### Work to complete
Copy verbatim the entries from the line with "At what coordinates should I click to accomplish: Select" up to and including the line with "Looking at the screenshot, I should pos(92,51).".

======

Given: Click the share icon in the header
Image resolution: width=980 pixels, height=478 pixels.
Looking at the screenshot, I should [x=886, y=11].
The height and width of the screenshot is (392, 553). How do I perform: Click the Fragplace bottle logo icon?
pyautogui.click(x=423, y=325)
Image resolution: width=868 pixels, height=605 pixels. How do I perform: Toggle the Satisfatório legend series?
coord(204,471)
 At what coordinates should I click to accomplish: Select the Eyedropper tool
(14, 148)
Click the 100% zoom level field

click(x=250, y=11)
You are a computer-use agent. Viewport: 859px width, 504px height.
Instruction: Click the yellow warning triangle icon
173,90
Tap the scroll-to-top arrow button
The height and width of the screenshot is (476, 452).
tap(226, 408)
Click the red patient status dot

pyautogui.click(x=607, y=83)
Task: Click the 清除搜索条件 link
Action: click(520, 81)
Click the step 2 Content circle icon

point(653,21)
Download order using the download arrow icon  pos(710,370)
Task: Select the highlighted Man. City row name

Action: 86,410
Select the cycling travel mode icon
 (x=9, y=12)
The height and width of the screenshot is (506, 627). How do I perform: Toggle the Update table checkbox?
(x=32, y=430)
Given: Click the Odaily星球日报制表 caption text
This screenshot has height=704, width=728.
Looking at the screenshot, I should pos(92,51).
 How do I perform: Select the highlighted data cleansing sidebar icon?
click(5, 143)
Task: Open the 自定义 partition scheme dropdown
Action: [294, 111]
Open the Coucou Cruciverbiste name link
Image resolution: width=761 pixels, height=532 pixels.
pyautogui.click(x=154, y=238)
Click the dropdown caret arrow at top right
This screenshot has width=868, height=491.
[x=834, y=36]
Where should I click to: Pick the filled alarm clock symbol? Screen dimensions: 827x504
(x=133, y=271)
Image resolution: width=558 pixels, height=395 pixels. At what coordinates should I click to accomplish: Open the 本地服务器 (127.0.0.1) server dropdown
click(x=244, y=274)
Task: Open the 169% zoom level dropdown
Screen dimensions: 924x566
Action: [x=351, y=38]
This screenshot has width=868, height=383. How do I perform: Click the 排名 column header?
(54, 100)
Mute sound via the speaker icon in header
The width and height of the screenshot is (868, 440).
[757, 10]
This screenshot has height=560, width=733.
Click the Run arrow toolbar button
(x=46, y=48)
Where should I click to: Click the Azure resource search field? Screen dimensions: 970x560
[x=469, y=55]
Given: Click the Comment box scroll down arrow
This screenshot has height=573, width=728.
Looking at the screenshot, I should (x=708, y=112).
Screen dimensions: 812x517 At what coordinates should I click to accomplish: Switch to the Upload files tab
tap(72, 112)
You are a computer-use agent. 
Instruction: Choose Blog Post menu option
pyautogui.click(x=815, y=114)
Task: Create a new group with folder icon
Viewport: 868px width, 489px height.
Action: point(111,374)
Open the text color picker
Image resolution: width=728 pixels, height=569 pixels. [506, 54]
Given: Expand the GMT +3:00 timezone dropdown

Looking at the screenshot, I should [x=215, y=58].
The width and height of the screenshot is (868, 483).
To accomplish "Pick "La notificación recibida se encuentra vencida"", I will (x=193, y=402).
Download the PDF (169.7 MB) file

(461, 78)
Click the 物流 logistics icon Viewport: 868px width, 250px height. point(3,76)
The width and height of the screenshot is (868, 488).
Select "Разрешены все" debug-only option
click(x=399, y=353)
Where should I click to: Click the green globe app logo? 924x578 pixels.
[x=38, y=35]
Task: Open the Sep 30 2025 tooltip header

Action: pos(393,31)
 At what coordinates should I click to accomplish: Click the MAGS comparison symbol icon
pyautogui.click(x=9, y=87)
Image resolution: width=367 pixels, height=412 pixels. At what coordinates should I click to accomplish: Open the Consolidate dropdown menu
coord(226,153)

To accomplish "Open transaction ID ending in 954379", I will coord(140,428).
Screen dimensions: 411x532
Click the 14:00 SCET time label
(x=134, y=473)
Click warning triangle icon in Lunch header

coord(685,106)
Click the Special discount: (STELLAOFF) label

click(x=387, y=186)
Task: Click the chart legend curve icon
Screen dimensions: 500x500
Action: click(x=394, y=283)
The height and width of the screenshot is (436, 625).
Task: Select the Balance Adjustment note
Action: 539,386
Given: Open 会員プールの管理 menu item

======

### Solution for this exercise
 At what coordinates should I click to accomplish: Select the Eyedropper tool
(14, 148)
Click the 100% zoom level field

click(x=250, y=11)
You are a computer-use agent. Viewport: 859px width, 504px height.
Instruction: Click the yellow warning triangle icon
173,90
Tap the scroll-to-top arrow button
The height and width of the screenshot is (476, 452).
tap(226, 408)
Click the red patient status dot

pyautogui.click(x=607, y=83)
Task: Click the 清除搜索条件 link
Action: click(520, 81)
Click the step 2 Content circle icon

point(653,21)
Download order using the download arrow icon  pos(710,370)
Task: Select the highlighted Man. City row name

Action: 86,410
Select the cycling travel mode icon
 (x=9, y=12)
The height and width of the screenshot is (506, 627). How do I perform: Toggle the Update table checkbox?
(x=32, y=430)
Given: Click the Odaily星球日报制表 caption text
This screenshot has height=704, width=728.
Looking at the screenshot, I should pos(92,51).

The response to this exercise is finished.